++++ DATA ROWS
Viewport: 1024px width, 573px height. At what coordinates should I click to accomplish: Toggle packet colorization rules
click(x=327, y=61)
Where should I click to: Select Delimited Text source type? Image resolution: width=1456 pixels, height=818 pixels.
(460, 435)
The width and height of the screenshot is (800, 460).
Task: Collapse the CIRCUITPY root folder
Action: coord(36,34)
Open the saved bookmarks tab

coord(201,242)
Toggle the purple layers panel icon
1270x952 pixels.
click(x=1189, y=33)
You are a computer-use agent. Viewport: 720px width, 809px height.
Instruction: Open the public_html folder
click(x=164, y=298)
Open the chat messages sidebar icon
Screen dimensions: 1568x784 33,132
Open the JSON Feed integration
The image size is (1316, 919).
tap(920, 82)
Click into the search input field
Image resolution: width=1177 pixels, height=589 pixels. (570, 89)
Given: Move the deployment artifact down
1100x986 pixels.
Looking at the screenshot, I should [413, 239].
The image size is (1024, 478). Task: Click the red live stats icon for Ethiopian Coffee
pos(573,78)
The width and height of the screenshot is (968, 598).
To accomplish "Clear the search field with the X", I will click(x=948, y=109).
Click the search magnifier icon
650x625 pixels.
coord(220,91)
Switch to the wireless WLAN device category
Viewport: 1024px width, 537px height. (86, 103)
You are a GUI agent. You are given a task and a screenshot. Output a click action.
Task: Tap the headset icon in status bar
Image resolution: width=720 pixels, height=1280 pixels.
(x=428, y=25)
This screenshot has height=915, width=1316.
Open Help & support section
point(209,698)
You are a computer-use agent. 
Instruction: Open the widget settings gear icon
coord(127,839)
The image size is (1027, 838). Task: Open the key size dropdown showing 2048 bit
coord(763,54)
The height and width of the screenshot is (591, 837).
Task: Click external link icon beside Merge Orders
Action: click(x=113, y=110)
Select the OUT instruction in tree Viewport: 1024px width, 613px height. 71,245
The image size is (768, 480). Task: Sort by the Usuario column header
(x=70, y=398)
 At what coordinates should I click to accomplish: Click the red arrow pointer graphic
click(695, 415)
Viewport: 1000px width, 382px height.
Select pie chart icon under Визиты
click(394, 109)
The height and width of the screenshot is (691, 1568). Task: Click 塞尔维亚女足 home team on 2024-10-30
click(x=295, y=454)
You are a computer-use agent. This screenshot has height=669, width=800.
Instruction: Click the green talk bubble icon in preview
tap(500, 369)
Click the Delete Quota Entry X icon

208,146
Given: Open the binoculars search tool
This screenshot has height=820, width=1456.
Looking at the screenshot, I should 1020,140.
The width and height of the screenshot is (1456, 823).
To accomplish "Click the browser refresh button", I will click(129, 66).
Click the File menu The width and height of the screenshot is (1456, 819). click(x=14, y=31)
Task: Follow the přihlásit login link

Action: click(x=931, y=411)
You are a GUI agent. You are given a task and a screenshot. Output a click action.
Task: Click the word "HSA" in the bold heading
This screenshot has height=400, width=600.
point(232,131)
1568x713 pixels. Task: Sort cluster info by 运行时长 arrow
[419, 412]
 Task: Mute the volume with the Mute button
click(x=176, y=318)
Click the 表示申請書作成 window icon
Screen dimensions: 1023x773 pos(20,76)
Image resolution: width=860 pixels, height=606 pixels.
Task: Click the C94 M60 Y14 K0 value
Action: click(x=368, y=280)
++++++++
WHAT TO WORK ON: Return all of the lines above, reproducing each one exactly as it appears.

SOLUTION:
Viewport: 1024px width, 573px height. At what coordinates should I click to accomplish: Toggle packet colorization rules
click(x=327, y=61)
Where should I click to: Select Delimited Text source type? Image resolution: width=1456 pixels, height=818 pixels.
(460, 435)
The width and height of the screenshot is (800, 460).
Task: Collapse the CIRCUITPY root folder
Action: coord(36,34)
Open the saved bookmarks tab

coord(201,242)
Toggle the purple layers panel icon
1270x952 pixels.
click(x=1189, y=33)
You are a computer-use agent. Viewport: 720px width, 809px height.
Instruction: Open the public_html folder
click(x=164, y=298)
Open the chat messages sidebar icon
Screen dimensions: 1568x784 33,132
Open the JSON Feed integration
The image size is (1316, 919).
tap(920, 82)
Click into the search input field
Image resolution: width=1177 pixels, height=589 pixels. (570, 89)
Given: Move the deployment artifact down
1100x986 pixels.
Looking at the screenshot, I should [413, 239].
The image size is (1024, 478). Task: Click the red live stats icon for Ethiopian Coffee
pos(573,78)
The width and height of the screenshot is (968, 598).
To accomplish "Clear the search field with the X", I will click(x=948, y=109).
Click the search magnifier icon
650x625 pixels.
coord(220,91)
Switch to the wireless WLAN device category
Viewport: 1024px width, 537px height. (86, 103)
You are a GUI agent. You are given a task and a screenshot. Output a click action.
Task: Tap the headset icon in status bar
Image resolution: width=720 pixels, height=1280 pixels.
(x=428, y=25)
This screenshot has height=915, width=1316.
Open Help & support section
point(209,698)
You are a computer-use agent. 
Instruction: Open the widget settings gear icon
coord(127,839)
The image size is (1027, 838). Task: Open the key size dropdown showing 2048 bit
coord(763,54)
The height and width of the screenshot is (591, 837).
Task: Click external link icon beside Merge Orders
Action: click(x=113, y=110)
Select the OUT instruction in tree Viewport: 1024px width, 613px height. 71,245
The image size is (768, 480). Task: Sort by the Usuario column header
(x=70, y=398)
 At what coordinates should I click to accomplish: Click the red arrow pointer graphic
click(695, 415)
Viewport: 1000px width, 382px height.
Select pie chart icon under Визиты
click(394, 109)
The height and width of the screenshot is (691, 1568). Task: Click 塞尔维亚女足 home team on 2024-10-30
click(x=295, y=454)
You are a computer-use agent. This screenshot has height=669, width=800.
Instruction: Click the green talk bubble icon in preview
tap(500, 369)
Click the Delete Quota Entry X icon

208,146
Given: Open the binoculars search tool
This screenshot has height=820, width=1456.
Looking at the screenshot, I should 1020,140.
The width and height of the screenshot is (1456, 823).
To accomplish "Click the browser refresh button", I will click(129, 66).
Click the File menu The width and height of the screenshot is (1456, 819). click(x=14, y=31)
Task: Follow the přihlásit login link

Action: click(x=931, y=411)
You are a GUI agent. You are given a task and a screenshot. Output a click action.
Task: Click the word "HSA" in the bold heading
This screenshot has height=400, width=600.
point(232,131)
1568x713 pixels. Task: Sort cluster info by 运行时长 arrow
[419, 412]
 Task: Mute the volume with the Mute button
click(x=176, y=318)
Click the 表示申請書作成 window icon
Screen dimensions: 1023x773 pos(20,76)
Image resolution: width=860 pixels, height=606 pixels.
Task: Click the C94 M60 Y14 K0 value
Action: click(x=368, y=280)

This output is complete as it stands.